I am by nature a Renaissance Man and so my interests inevitably pulled me away from the girl child and the peripheral and frank subject of child sexuality. The reason I stayed with it for so long is that I felt a strong moral obligation to keep things going as a resource. That is why, even though I have not personally been very active lately, I kept it as a platform for commentary and contributions of others who had knowledge of the subject.
This latest interruption was pretty much caused the same way as the rest: zealous opponents putting pressure on our internet service chain until it was not worth the trouble to keep us as a customer. Predictably, the excuse was that our site hosted child pornography even though several organizations tasked with monitoring issues of child welfare have found nothing to take action on (apart from C3P’s recent efforts which were simply reports generated by a poorly-designed AI visual subroutine). These are unmitigated acts of cowardice and at no time did we receive direct warning from law enforcement or a court order that we had better desist (sometimes there were complaints about a specific item). Our attackers know they have a weak case legally and so have had to resort to these back alley tactics.
I have hung on this long because I feel it would be wrong to give in to the ignorance of moral panic and the subject of the girl child legitimately needs some debate and academic study beyond the mere appreciation of physical beauty. I have thought long about many aspects of the this subject and realize there has been only the most superficial coverage of this subject so far. It is one entangled not only in human nature, but the ways technologies have distorted a healthy balance including instant communication, digital photography, the law and the nature of civilization itself.
However, I would be remiss not to pursue some of my latest interests. I am a human being and have to do work I find fulfilling. There really won’t be that much of a change from my recent activity but I have decided to post an abridged version of the site to minimize the amount of fodder that can be used against us and to plan a more secure way to keep the site up and running. I am proud that Pigtails in Paint has operated for over 10 years with a few interruptions here or there and it is important that we maintain a presence on the internet until such point as the general public acknowledge us as a respected permanent fixture on the web.

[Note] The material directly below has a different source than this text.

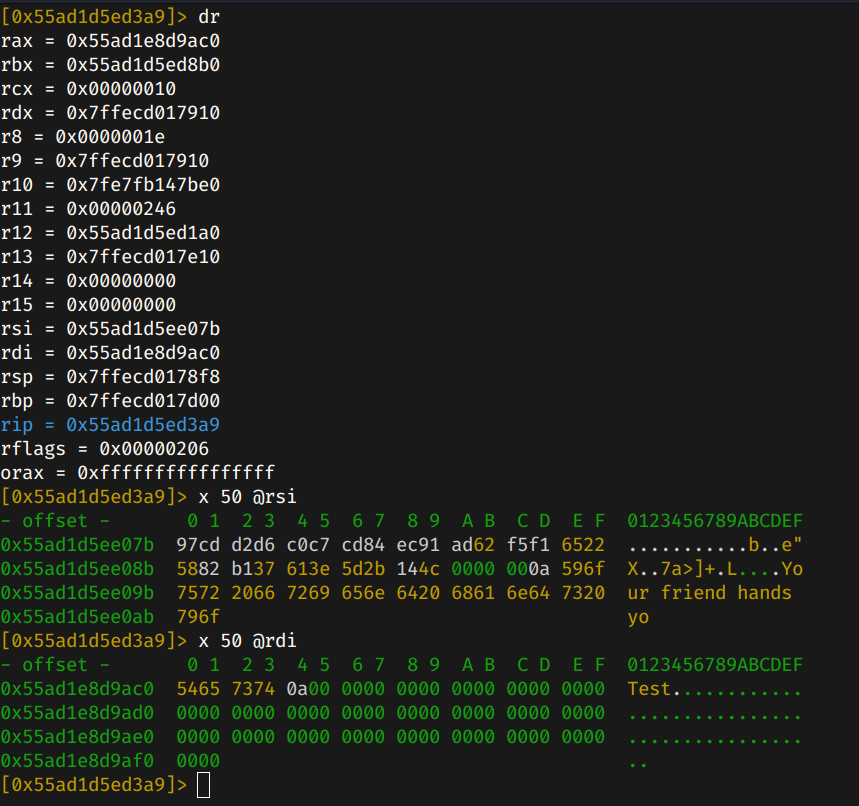Click the r10 value 0x7fe7fb147be0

My idea—and that may change at any time—is to maintain an summary version of the site for a while. The latest three months of posts will be publicly available as well as any important cross-reference libraries. Posts that are no longer visible will be indexed in the ‘Artists by Name’ and ‘Thematic Posts’ pages. I will try to accomplish this during the coming summer when I have more time on my hands. After discussing it with technical support, I realize we can implement a suggestion made by others in the past. Some of you may want to be registered viewers and can be given access to the entire site on a case by case basis. The only inconvenience is that you would have to sign in but you could still maintain your anonymity. All decisions about who gets access will be made by me, the Editor-in-Chief. We have nothing really to hide, but we are going to try this to see if we still get the same amount of heat about our site with this smaller public profile. It is hoped that we can relaunch the full site when we are confident that our continued operation cannot be interfered with by vigilantes. Since Pigtails has been the main focus of attackers, it has lamentably caused disruptions on Agapeta, the Graham Ovenden and Garage Press sites. We will also continue to work on getting the Sam Gates website re-established and, if at all possible, the launch of the Novel Activist website as an archive. Pigtails will keep its domain name and we are contemplating the idea of a backup domain so readers will know where to go if we are interfered with again.

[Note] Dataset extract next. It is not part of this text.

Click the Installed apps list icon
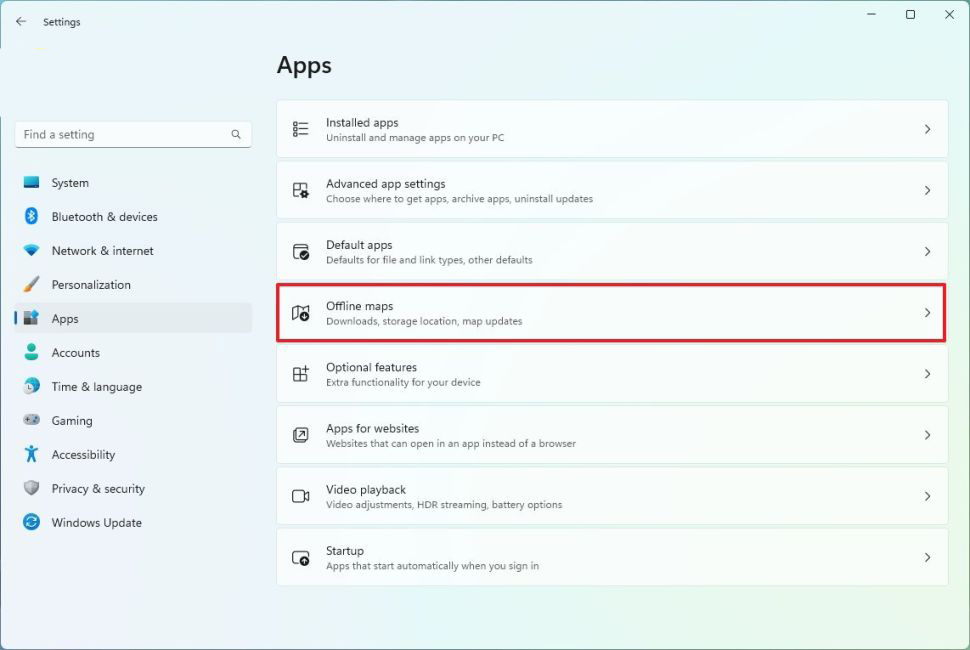The image size is (970, 650). coord(300,129)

The contact form and Pigtails email will also be maintained so readers can always contact me and lend their support, ideas, submit articles and the like. In the mean time, we will be researching ways to maintain our own servers and access to the internet that is not controlled by private companies who can shut us down on a whim. We are also seeking academic institutions who would be interested in preserving an archive on the subject so that key materials might be available to future researchers and not interfered with by short-sighted legal authorities.

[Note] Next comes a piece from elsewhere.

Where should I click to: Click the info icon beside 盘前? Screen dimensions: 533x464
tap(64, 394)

Any thought to hosting the site in Amsterdam or the Czech Republic? I believe these two locations are a little more open to this type of material.
It’s not the location of the hosting that is the problem. Any website is vulnerable at many levels we cannot control. We are strategizing right now. And it would be more helpful if you were to suggest specific companies. Thank you, -Ron
To me, the technically easiest solution would be to have two sites:
– a public site containing only a small selection of articles, say, those beyond controversy;
– a full site accessible only to subscribers.
In order to avoid spies, trolls and provocateurs, to subscribe, one must be known to someone inside, say a reputable artist, or someone sponsored by a trusted subscriber.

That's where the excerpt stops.